14. And as substantial money is not invested
regularly in mutual funds, one does not feel that substantial money can be made
through mutual funds.
15. You don’t get to hear every day that a fund
having a NAV of Rs 28 has grown after 15 years to Rs 805 – a return of 25% per
year (Check Reliance Growth Fund). Such returns are very high ones and rare and
cannot be matched by real estate investment or investments in other asset
classes.
Now lets test your memory…
Do you remember how much did petrol cost in
the year 2000?
It was around Rs 25. As of today, it is about
Rs 66. Now suppose you had invested that Rs 25 in real estate, which grew at
12.1% as mentioned few paragraphs earlier. This would have grown to Rs 139.
Enough to buy 2 liters of petrol today. Now if this was invested in a mutual
fund, which somehow could manage 25% return, it would have grown to Rs 711.
Enough to buy at least 11 liters of petrol.
That is how equities work. That is how
compounding works. That is how value of your money is preserved and increased
by investing in right asset class for long periods of time.
Concluding Thoughts
And this is a repetition of earlier statement.
One should not give any second thought about buying your 1st property for
self-occupancy, whether it is with or without tax benefits.
However, based on our comparative analysis
above (and estimated returns), one should think twice (or even ten times…)
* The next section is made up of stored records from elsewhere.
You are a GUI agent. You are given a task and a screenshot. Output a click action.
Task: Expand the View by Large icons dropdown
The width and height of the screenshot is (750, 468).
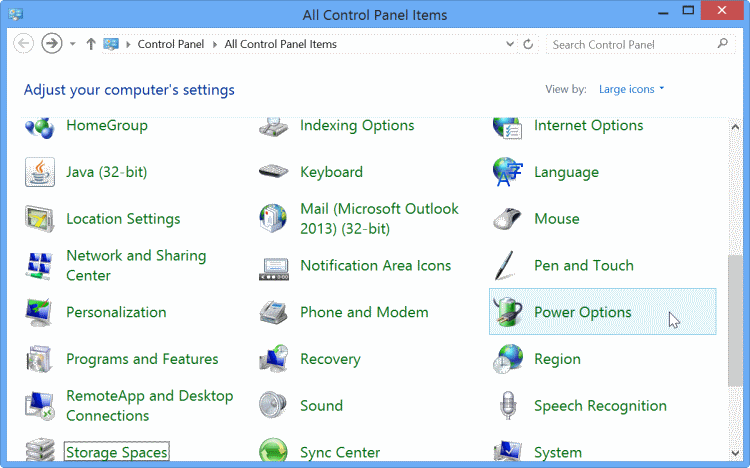(631, 89)
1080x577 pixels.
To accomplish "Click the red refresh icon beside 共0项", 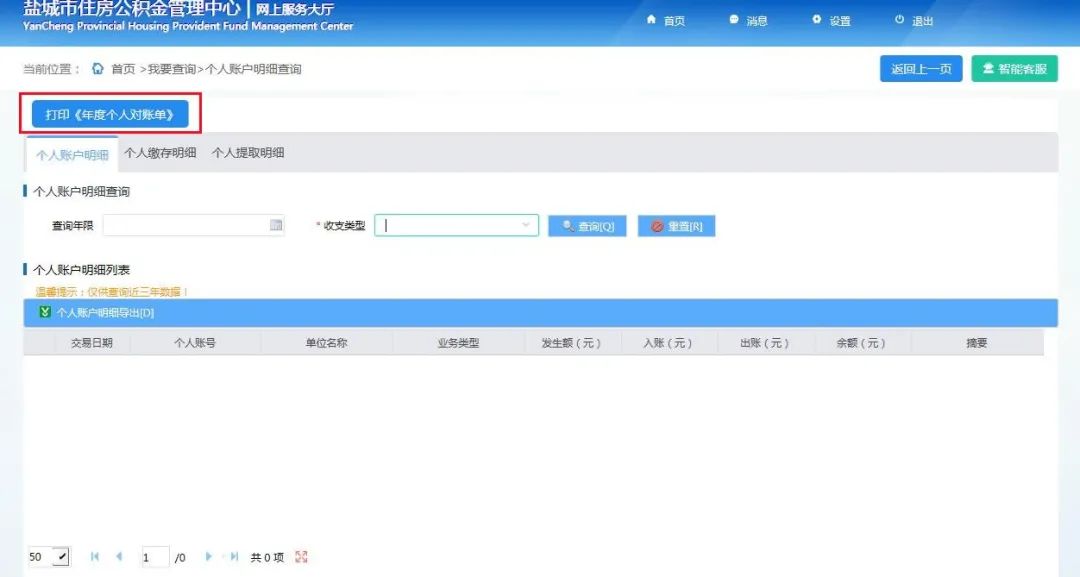I will point(302,557).
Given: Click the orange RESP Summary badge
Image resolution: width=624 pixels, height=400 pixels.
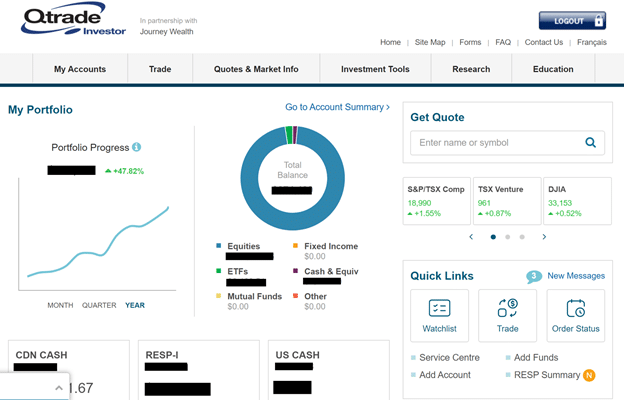Looking at the screenshot, I should (589, 375).
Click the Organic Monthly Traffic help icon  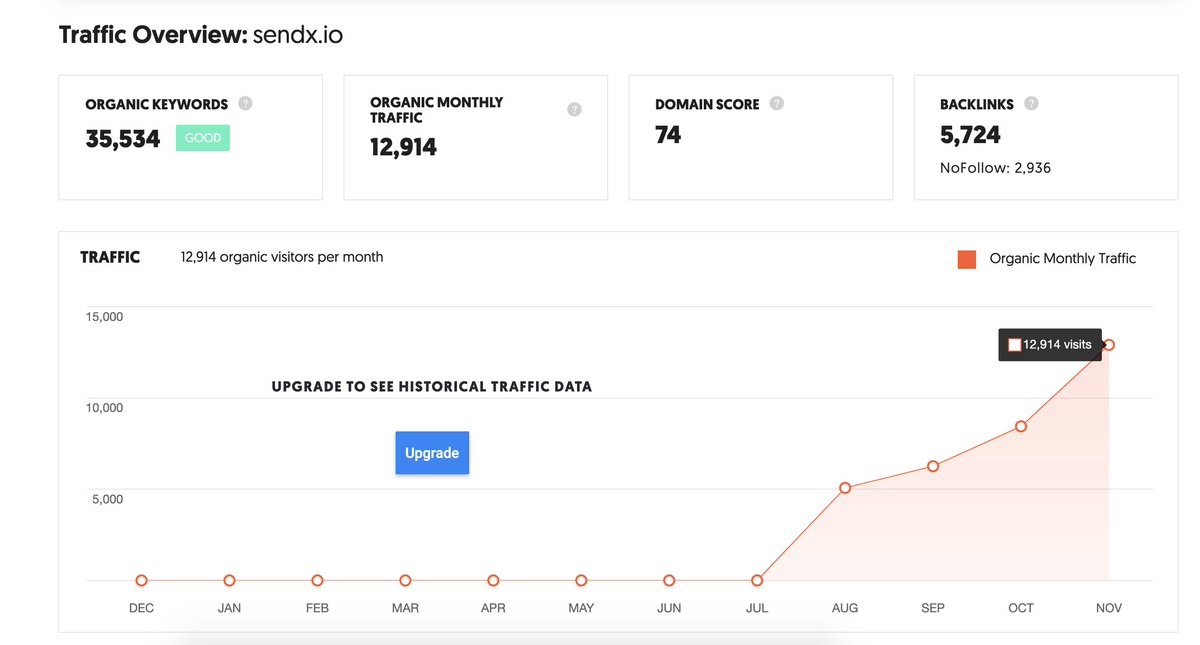[x=573, y=110]
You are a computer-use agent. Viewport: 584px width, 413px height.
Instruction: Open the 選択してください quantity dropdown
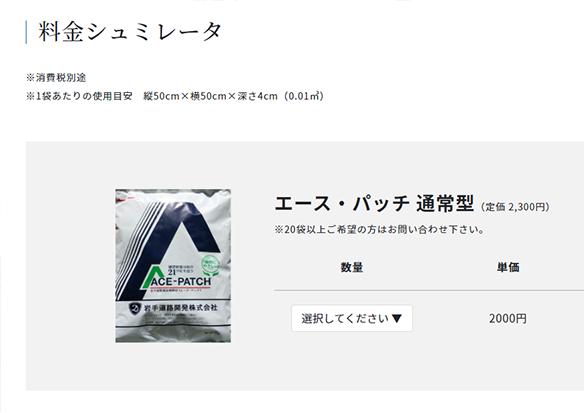pyautogui.click(x=352, y=318)
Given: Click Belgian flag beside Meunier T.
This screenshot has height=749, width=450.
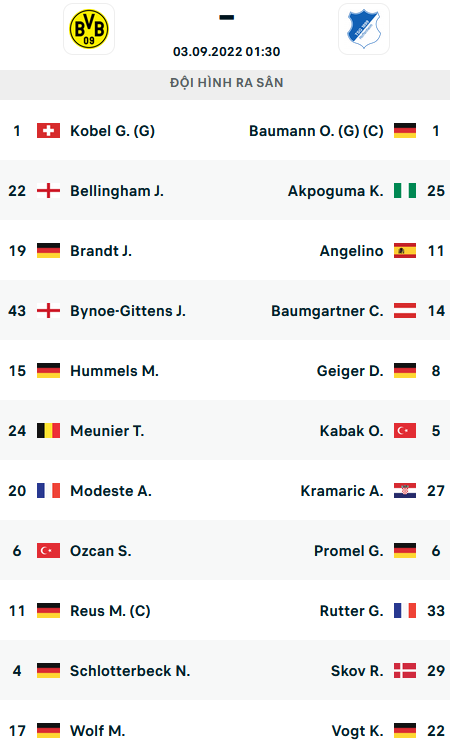Looking at the screenshot, I should click(48, 430).
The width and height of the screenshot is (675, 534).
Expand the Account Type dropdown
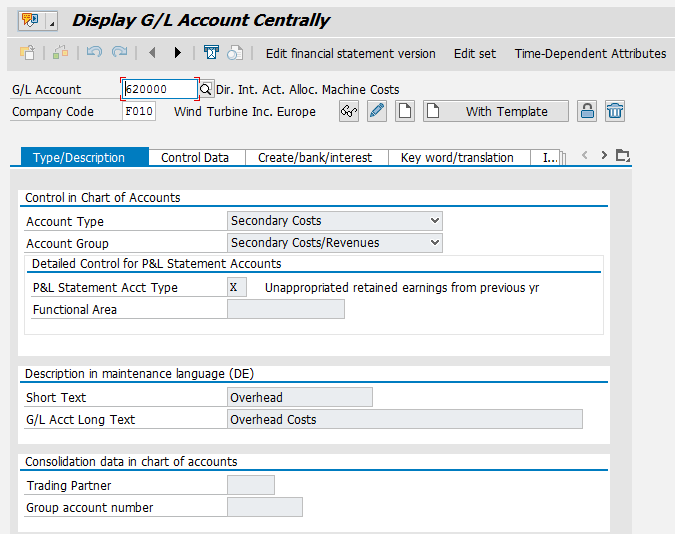point(434,221)
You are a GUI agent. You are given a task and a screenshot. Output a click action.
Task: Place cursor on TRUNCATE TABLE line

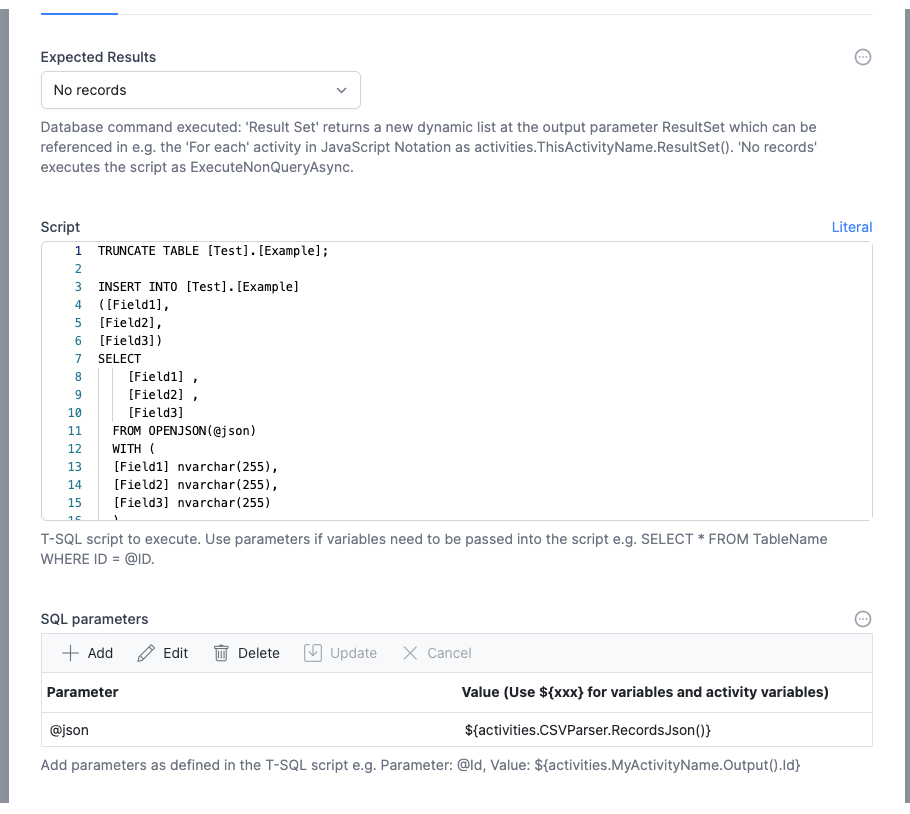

before buying a second home for investment purpose. One should carefully weigh
all the available data and then take a wise call. Just because your friend or
family member is investing in real estate does not mean that you should also do
it. You should evaluate your own financial goals and think about how you plan
to achieve it, and then decide whether you want to ‘invest’ in real estate or
not.
A hard and physical asset will always give a
huge mental comfort and satisfaction over other financial assets like mutual
funds. But it is also true that it may not always be the best available
investment option. In fact, investing in house funded through loan, is a huge
long-term liability – which chokes the ability of the person to save and invest
in other right instruments for future.
In our opinion (and it is ours and you can
ignore it), after purchase of the 1st property for
self-use, if there is any surplus cash left to invest, you should invest it as
per your asset allocation (which includes debt, equity, gold & real
estate). If the asset allocation permits you to invest in real estate, you may
very well do it. But if it doesn’t, then you should refrain from investing in
it. Investing in real estate for the sake of saving tax may not be the best
thing to do.
As stated at the beginning of this article,
this is one hell of a controversial debate. And there is not straight-forward
logical answer to it. There are no thumb rules or any other rules. The question
of Real Estate Vs Mutual Funds can only be answered by you an you alone.
We have simply made an attempt to clear the
myth that “Real estate investing is the only best Investment Option” available
for everyone. We have done all the calculations by estimating the returns net
off expenses. We cannot just ignore expenses like those who just tell you the
number of times their property has appreciated in value.